MCMC with Pyro's GPLVM doesn't generate correct posterior

I’m trying to perform MCMC using a convoluted example of PCA where the posterior is known to be non-gaussian, using the GPLVM module, but I don’t seem to recover the correct posterior (for “X” / latent variable).

A minimal working example, where I code up the model and compare the results to the gplvm class:


import pyro, torch
import numpy as np
import pyro.contrib.gp as gp
import pyro.distributions as dist
import matplotlib.pyplot as plt

plt.ion(); plt.style.use('ggplot')

def mcmc(model):
    nuts = pyro.infer.NUTS(model)
    MCMC = pyro.infer.MCMC(
            kernel=nuts,
            num_samples=300,
            warmup_steps=300,
            num_chains=1)
    MCMC.run()

    X_mcmc = MCMC.get_samples()['X']
    plt.scatter(X_mcmc[:, 0, 0], X_mcmc[:, 0, 1], alpha=0.1)

if __name__ == '__main__':

    #########################################
    # Create Synthetic Data

    np.random.seed(42)
    n = 2; q = 2; m = 10

    X = np.random.normal(size = (n, q))
    W = np.random.normal(size = (q, m))
    Y = torch.tensor(X @ W).float()

    #########################################
    # MCMC with model

    def model():
        zeros = torch.zeros((n, q))
        ones = torch.ones((n, q))
        X = pyro.sample('X', dist.Normal(zeros, ones))
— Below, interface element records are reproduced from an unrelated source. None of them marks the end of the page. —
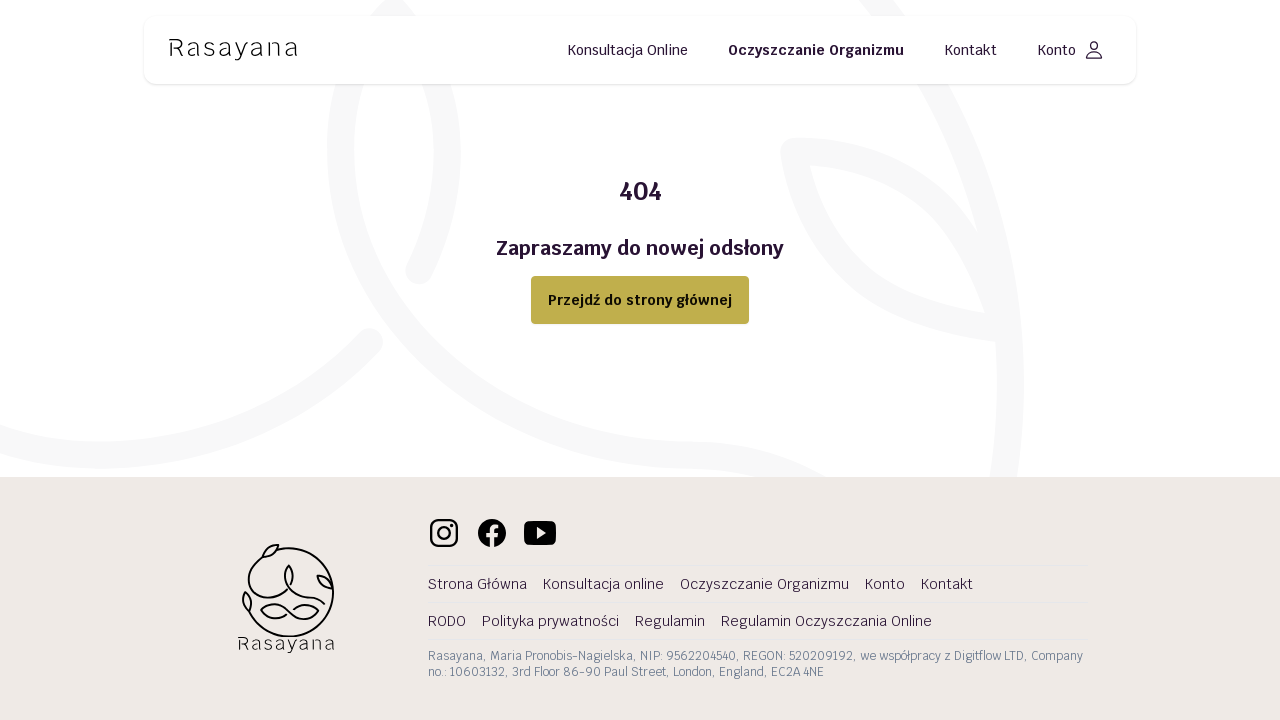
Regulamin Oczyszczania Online (826, 621)
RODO (447, 621)
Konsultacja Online (627, 50)
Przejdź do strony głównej (640, 300)
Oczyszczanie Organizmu (816, 50)
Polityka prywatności (550, 621)
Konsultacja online (603, 584)
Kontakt (970, 50)
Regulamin (670, 621)
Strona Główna (477, 584)
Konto (1070, 50)
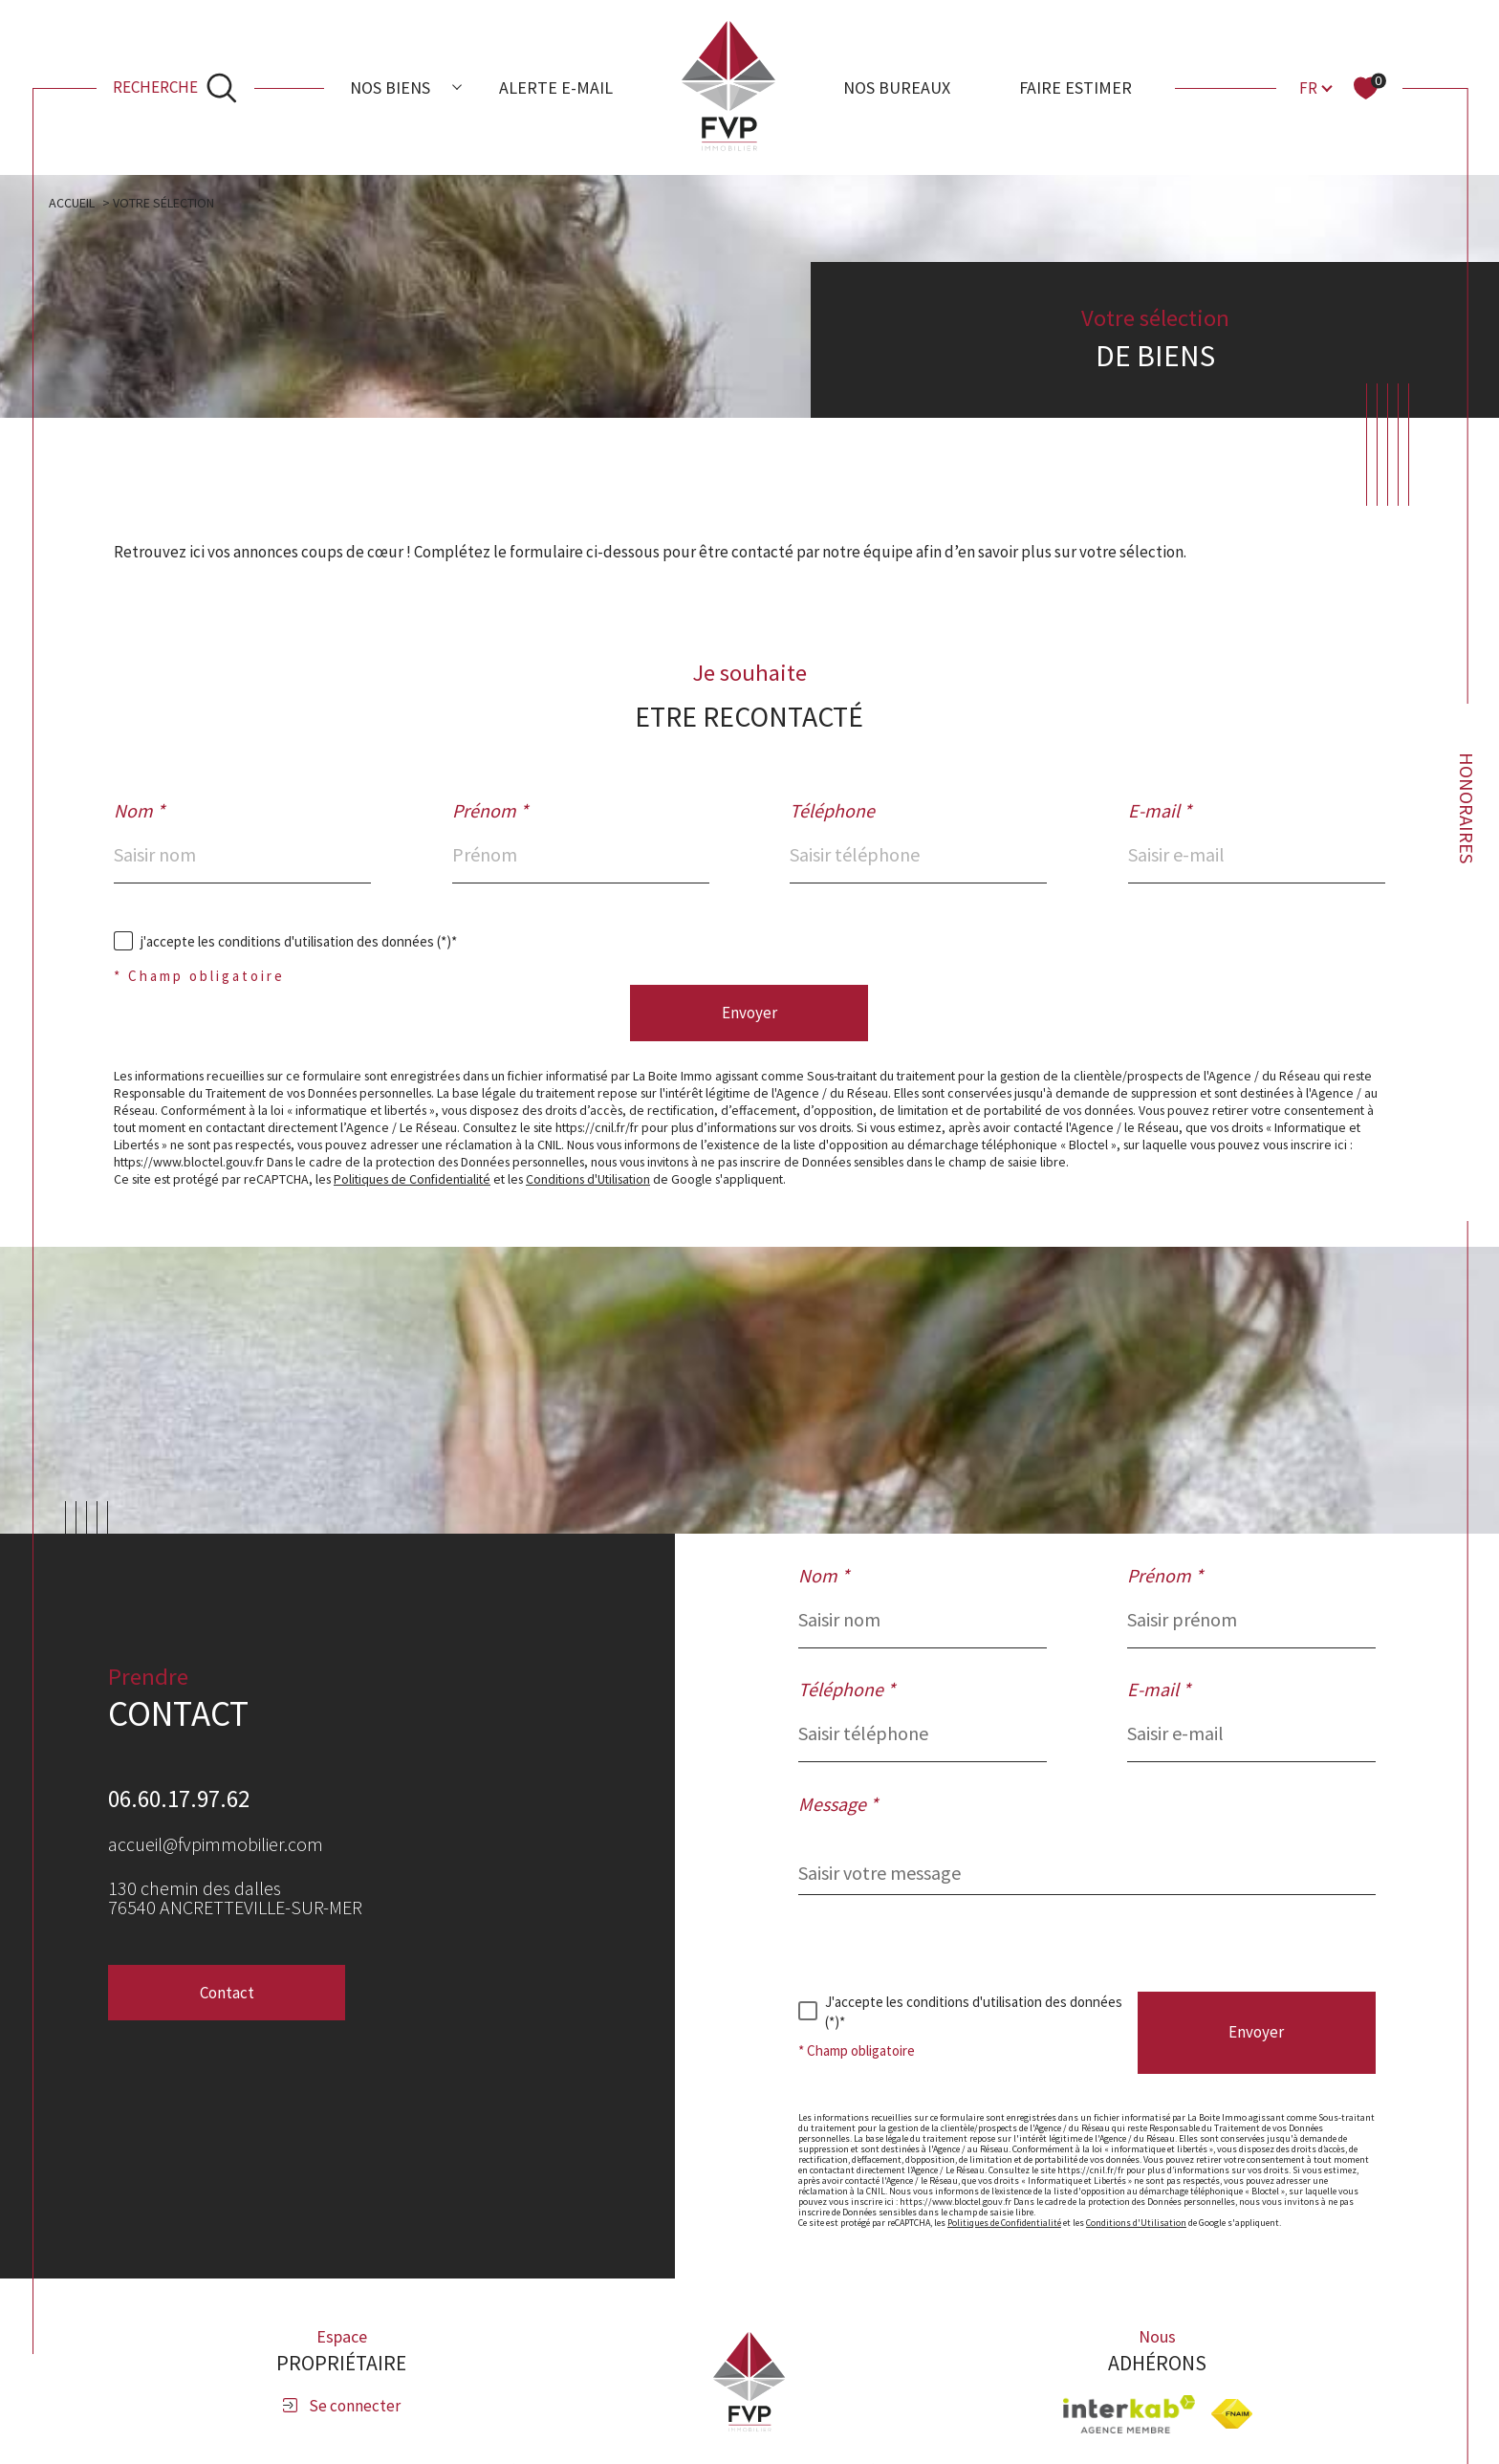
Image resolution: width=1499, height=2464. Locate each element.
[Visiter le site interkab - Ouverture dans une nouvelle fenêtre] (1129, 2414)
        zeros = torch.tensor([0]).float()
        sigma = X @ X.T + torch.eye(n)*1e-3
        sigma = torch.cat([sigma[None, ...]]*m, axis=0)
        pyro.sample('Y', dist.MultivariateNormal(zeros, sigma), obs=Y.T)

    mcmc(model) # a ring

    '''
    MCMC with pyro's GPLVM doesn't generate the right latent distribution.
    '''

    X_init = torch.tensor(np.random.normal(size=(n, q))).float()

    kernel = gp.kernels.Linear(q)
    kernel.variance = pyro.sample('variance', dist.Delta(torch.ones(2)))

    gpmodule = gp.models.GPRegression(X_init, Y.T, kernel, jitter=1e-6)
    gplvm = gp.models.GPLVM(gpmodule)

    mcmc(gplvm.model) # a blob

@aditya It seems that you missed the term noise=torch.tensor(1e-3) in GPRegression.

@fehiepsi Interesting. This does seem to work. What’s the difference between jitter and noise? (in this example, as the noise is small too; also I don’t see any other variables in the mcmc trace, e.g. noise)

jitter is used to deal with some numerical issues when taking Cholesky of covariance matrix. You can set jitter=0 if there is no numerical issue with your model. I looked at your model and I saw you added a white noise to sigma. The noise term does that role. By default, GPR has noise=1.

Gotcha - the standard deviation was too big, amazing. Is this optimised? as I couldn’t find the trace of this in the MCMC trace.

If you want white noise to be a latent variable, then you can do something like

gpr.noise = PyroSample(dist.LogNormal(-3, 1))

MCMC will sample both X and noise for you.